O que tava acontecendo? Num sei. Porque Rozita entrou sosinha na matinha? Num sei. Porque a égua entrou lá tamém e saiu dipresa? Num sei. Nunca mais vi a égua, nunca mais ouvi a voz gritano “Rozita! Rozita! Rozita!” e nunca mais tamem vi Rozita puchano a égua ou muntada nela. Oceis hão de intender então porque que minha história chama ROZITA E SUA MISTERIOSA ÉGUA. Acinado: Jurandir, o Juju da Marieta”.

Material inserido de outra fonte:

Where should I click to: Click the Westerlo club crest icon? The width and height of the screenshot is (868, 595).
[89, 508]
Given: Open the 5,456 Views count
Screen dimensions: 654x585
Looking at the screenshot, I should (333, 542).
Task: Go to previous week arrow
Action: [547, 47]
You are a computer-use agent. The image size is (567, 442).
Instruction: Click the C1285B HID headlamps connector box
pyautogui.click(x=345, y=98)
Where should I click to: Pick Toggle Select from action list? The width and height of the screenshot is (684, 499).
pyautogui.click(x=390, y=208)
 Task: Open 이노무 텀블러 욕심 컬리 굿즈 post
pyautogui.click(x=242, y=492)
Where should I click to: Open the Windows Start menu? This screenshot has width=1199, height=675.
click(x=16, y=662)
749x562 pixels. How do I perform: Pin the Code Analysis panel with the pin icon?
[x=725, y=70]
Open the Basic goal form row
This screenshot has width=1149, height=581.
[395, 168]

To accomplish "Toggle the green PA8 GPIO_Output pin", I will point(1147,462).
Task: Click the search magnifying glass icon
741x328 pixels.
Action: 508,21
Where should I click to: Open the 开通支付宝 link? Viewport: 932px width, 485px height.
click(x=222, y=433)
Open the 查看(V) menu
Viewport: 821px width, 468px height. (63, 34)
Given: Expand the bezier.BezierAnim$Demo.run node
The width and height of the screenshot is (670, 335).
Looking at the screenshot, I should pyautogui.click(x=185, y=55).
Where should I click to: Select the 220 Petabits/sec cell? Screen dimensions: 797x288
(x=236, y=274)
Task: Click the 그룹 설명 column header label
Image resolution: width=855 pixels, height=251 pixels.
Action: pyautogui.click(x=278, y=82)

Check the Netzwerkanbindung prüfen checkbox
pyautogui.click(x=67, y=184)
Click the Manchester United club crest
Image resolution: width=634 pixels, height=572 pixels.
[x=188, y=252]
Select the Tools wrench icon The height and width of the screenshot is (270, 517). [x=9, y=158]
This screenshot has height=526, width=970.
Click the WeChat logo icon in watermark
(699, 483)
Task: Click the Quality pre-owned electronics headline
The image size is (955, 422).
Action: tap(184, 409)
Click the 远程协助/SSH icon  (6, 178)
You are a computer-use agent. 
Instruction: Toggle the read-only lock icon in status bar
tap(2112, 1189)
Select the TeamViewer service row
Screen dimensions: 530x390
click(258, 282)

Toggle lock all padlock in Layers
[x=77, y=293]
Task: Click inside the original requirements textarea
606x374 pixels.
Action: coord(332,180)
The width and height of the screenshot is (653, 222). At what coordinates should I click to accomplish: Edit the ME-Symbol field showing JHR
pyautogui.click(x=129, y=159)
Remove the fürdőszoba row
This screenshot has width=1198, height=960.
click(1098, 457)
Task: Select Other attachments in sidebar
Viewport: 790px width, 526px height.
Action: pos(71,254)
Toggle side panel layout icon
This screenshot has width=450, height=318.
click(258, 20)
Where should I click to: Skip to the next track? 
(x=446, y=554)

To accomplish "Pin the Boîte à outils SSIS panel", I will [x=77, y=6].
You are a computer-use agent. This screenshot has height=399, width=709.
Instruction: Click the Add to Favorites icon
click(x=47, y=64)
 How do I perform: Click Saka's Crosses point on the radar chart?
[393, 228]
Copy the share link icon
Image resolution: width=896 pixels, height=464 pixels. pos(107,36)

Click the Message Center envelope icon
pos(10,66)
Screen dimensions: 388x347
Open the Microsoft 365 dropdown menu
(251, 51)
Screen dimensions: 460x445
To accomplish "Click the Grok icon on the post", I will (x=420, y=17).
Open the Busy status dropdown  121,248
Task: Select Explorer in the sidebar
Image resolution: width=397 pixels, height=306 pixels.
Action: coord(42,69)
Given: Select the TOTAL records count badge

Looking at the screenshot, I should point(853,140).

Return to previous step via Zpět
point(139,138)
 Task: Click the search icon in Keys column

Pois bem, não sei se Jurandir conseguiu sua aprovação no ENEM. Quem sabe? Porém, achei a sua história, apesar de extremamente mal escrita, criativa. E pus-me a procurar nas principais revistas de circulação nacional a tal matéria de capa que tratava do tema “Rizita e o mistério de sua égua”… Encontrei a revista Veja, da semana passada, cuja chamada principal da matéria de capa foi: A ROSETTA E O MISTÉRIO DA ÁGUA. Uma reportagem que trouxe as informações sobre a sonda da missão Rosetta que pousou em um cometa formado por uma rocha gelada, que viajava pelo espaço a uma velocidade cem vezes maior do que uma bala de fuzil, a uma distância de 510 milhões de quilômetros da terra.
Sinceramente? Espero que o Jurandir tenha sido reprovado no ENEM e assim, poupado o já precário sistema educacional brasileiro da presença de um aluno despreparado para frequentar os bancos universitários. Será que foi? Arre Égua!
* Eugênio Maria Gomes é professor e escritor.